Ask an Analyst | What is a Model?
John P. Gough
Assistant Vice President, Editor of the Journal of Advancement Analytics
Do you work in fundraising? Have you ever wondered about what all those people in development/advancement services are doing at your organization? Have you ever sat in a meeting with your data people and thought; what on earth are they talking about? If so, this mini-series is for you! Over the course of the next 12 months I’ll be answering questions frequently asked by non-technical fundraising professionals. If you have a question that you would like answered, feel free to leave it in the comments section below.
What is a Model?
'Model' is a term that gets thrown around quite a lot in our world of big data; model this, and model that - models seem to be the magical solution for everything. But what is a model, really? Surely your data analyst doesn’t have the figure for professional modeling (at least the analyst writing this doesn’t) so what could they possibly be doing?
Put simply, a model is a depiction or description of behaviors, relationships, and/or processes found in the real world. These models are built using either mathematical or graphical representations of real-world relationships.
When data people start talking about models there are two broad categories of model they are likely referring to:
- Data Model
- Predictive Model
Data Models
A data model is a representation of the relationships that exist within or among data themselves and are created to help design information storage systems like databases to store facts about real-world processes. Within this category of model there are three different levels: conceptual, logical, and physical.
Conceptual models are high-level representations of relationships that exist between entities. An entity is simply an object, person, process, or concept that interacts with other objects, people, processes, or concepts. For example, a conceptual model describing the relationship between a major gift officer and a donor would look something like this:
This model is constructed using something called Chen notation. The rectangles represent entities, the diamonds represent relationships, and the M:N describe the relationship. In this case we have what is called a many-to-many relationship: meaning many donors can be solicited by the same gift officer, and a donor can be solicited by many different gift officers. These models can become very complex as they are built to describe real world processes:
The next level of data model is called a logical model. This shows the actual data structures in relationship to each other and is derived from the conceptual model. A simple logical model looks something like this:
Finally, the physical model actually maps out the location of each data point in a specific database system with the system names and something called a domain which among other things simply means an attribute’s data type (e.g. birthdays are dates, ages are integers, and names are text, etc.).

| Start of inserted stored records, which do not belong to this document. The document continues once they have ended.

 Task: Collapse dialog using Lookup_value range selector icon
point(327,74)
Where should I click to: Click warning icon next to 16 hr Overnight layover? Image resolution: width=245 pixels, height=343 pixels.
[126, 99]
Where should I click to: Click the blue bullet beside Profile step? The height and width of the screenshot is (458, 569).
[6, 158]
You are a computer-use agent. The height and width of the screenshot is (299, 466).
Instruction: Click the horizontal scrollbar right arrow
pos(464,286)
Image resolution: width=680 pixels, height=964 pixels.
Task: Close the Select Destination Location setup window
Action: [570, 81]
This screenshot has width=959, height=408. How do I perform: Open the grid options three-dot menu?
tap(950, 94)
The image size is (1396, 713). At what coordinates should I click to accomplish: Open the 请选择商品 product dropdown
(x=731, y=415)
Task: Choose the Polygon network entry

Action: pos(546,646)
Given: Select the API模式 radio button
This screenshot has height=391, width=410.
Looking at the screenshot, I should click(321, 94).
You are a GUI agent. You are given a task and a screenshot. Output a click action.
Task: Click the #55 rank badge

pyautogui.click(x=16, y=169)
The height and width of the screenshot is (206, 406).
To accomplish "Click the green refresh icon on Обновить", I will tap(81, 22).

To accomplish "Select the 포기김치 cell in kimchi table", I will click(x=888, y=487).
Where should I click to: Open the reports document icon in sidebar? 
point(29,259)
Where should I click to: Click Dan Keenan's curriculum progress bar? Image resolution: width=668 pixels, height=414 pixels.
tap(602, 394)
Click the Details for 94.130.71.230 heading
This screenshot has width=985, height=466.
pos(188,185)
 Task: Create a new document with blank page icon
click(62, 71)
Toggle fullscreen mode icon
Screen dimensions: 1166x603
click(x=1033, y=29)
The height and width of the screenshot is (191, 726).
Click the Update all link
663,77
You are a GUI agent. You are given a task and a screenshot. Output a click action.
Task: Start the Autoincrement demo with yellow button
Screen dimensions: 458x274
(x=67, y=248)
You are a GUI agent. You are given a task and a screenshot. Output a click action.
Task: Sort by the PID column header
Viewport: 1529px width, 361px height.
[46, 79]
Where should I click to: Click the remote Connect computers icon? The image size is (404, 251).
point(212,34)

Having good data models that accurately reflect the reality of your processes and business rules is key to building efficient systems that make data both easy to enter and extract.
Predictive Models
Statistical Models
There are many different types of predictive model out there. Perhaps the most well-known are statistical models; the simplest belonging to the general linear model family. Most of us will have gone through at least one statistics course in our lives and will have hopefully encountered linear regression. Put simply, linear regression is a method of fitting a line to a set of data to best describe the relationships between the variables within that data to predict an outcome. Once the relationships have been described, we can use those descriptions to make predictions about the future. To illustrate this, I’m going to leave the world of fundraising and enter the world of diamonds with no justification other than to say that diamonds are shiny and fun to talk about.
Suppose I was looking to get engaged and wanted to buy a solitaire diamond ring. I don’t want to overspend, but I also want to get the best bang for my buck. Further, suppose I also had at my disposal a large data set describing attributes of many individual diamonds and their sale price in dollars.
I could use this information to build a model that would predict the price I should be prepared to pay given any combination of characteristics. There are many assumptions associated with linear regression which I won’t go into here, but let’s assume that for now I’m only interested in the relationship between the size of a diamond in carats and its price, and want to build a model that will predict a diamond’s price based on only its carat weight. Here’s where a data scientist (which is what we like to call ourselves) would turn to a software tool like SPSS or R to fit (fit is a fancy term for build) the model so we don’t have to do all of the math by hand. In R, I would write a piece of code that would take my two variables and produce a model:
Out of all this confusing output, I’m really only looking for a few key things. First, I want to see that the 'Pr(>|t|)' values are all below .05. R will let me know this by placing a ‘*’ next to the value. This simply means that the predicted values could not have happened by random chance. Next I want to see what the 'Adjusted R-squared' is; here it is .84 which means that the model explains 84% of the variability in the price. This is really good - by carat weight alone the model can account for the majority of the variability in price between the different diamonds. (I guess size really does matter.) Finally, I want to look at the 'Estimate Std.' which is what we refer to as a model coefficient. For carat the coefficient is 7756.43, which means that for every increase of one unit in carat weight – we should expect the price of the diamond to increase by $7,756.43.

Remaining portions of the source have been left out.